Summit County osprey perch replaced with cherrypicker’s help
On Friday, Oct. 31, the town of Silverthorne successfully replaced the osprey nest that has attracted birders for decades.
Much of the nest was blown off its perch high atop a pole at the Raven Golf Club at Three Peaks during a snowstorm Oct. 12.
About 15 years ago, some locals loved the birds of prey so much that when the utility pole home to their nest was removed, they had a lookalike pole installed and moved the nest on top. The group secured the nest to a wooden platform, and over the years the ospreys added to the nest until it was 4 or 5 feet high.
After the nest was disturbed early last month, nearby residents worried the ospreys wouldn’t return to it in the spring and contacted Summit County’s Colorado Parks and Wildlife district wildlife managers.

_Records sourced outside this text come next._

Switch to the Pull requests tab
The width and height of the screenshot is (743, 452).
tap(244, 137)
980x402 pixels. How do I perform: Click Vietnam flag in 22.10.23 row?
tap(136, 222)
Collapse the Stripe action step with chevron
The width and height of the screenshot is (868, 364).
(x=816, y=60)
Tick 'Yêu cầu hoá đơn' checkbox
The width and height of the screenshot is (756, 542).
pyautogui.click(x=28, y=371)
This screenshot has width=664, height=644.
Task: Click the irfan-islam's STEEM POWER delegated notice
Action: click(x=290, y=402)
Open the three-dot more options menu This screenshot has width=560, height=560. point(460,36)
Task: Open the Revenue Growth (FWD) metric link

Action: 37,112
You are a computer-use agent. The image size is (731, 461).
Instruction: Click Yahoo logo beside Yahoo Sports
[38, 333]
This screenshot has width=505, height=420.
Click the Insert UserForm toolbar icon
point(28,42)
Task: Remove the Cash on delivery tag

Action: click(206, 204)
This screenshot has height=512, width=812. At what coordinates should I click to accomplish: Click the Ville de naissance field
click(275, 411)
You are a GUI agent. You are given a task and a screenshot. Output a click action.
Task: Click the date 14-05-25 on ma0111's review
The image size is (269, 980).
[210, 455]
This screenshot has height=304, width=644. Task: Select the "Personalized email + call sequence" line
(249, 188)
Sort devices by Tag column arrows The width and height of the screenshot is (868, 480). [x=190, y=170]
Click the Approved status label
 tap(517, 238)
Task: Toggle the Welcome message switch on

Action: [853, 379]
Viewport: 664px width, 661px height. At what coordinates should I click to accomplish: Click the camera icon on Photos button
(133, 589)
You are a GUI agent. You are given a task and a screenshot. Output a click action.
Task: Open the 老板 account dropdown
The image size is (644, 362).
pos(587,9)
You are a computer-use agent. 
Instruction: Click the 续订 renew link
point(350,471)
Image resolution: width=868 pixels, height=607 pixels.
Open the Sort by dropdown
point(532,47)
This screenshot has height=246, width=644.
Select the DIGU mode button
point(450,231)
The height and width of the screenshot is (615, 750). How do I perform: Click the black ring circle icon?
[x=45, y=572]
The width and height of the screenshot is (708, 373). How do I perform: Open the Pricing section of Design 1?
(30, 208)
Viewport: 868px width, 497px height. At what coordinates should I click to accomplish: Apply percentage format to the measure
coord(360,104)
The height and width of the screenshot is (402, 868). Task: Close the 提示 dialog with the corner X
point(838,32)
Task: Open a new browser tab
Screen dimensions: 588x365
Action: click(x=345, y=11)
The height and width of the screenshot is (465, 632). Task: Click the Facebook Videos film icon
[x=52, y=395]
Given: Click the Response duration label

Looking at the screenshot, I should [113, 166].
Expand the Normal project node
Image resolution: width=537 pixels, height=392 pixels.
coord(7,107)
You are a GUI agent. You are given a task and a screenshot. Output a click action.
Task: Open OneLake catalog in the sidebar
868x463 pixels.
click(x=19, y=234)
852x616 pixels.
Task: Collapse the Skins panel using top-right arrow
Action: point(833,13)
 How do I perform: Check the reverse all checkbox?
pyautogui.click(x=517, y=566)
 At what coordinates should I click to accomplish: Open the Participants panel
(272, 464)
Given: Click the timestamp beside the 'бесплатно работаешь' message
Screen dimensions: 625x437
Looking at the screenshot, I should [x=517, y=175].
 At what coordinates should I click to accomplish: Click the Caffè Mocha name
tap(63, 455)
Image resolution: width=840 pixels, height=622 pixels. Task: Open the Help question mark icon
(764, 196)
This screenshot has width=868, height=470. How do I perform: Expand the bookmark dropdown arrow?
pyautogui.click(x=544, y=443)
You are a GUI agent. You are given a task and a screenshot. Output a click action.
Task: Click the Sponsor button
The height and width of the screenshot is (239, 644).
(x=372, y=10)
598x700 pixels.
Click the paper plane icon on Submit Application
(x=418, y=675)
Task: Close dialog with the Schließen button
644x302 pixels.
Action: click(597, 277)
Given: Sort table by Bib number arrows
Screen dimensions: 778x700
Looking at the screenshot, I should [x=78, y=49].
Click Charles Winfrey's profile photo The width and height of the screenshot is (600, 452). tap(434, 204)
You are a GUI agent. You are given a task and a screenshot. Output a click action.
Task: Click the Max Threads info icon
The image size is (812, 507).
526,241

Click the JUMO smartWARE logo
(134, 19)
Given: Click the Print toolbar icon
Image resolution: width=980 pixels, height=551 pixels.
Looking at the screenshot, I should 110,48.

Silverthorne Public Works director Bill Linfield, Parks and Wildlife, and John Taylor, with the Eagles Nest Property Homeowners Association, collaborated to replace the man-made part of the nest and its base, which they installed Friday.
Public Works employees Rick Farrell, Ryan Harper and Brett Bowles used a cherrypicker donated by Wagner Rents to repair the nest, which is almost 60 feet above the ground. Linfield was there to take photos of the restored nest.
The town hopes at some point in the future to add a live web cam overlooking the nest.
Osprey populations worldwide declined significantly in recent decades because of widespread use of the pesticide DDT. In 1983, only about 8,000 breeding pairs spent their summers in the U.S. A ban on DDT has led to a rebound, and by 2001 the U.S. population was estimated at 16,000 to 19,000 breeding pairs.
Now the biggest threats to North American ospreys are habitat loss due to human development and conflicts with fish farmers in Latin America.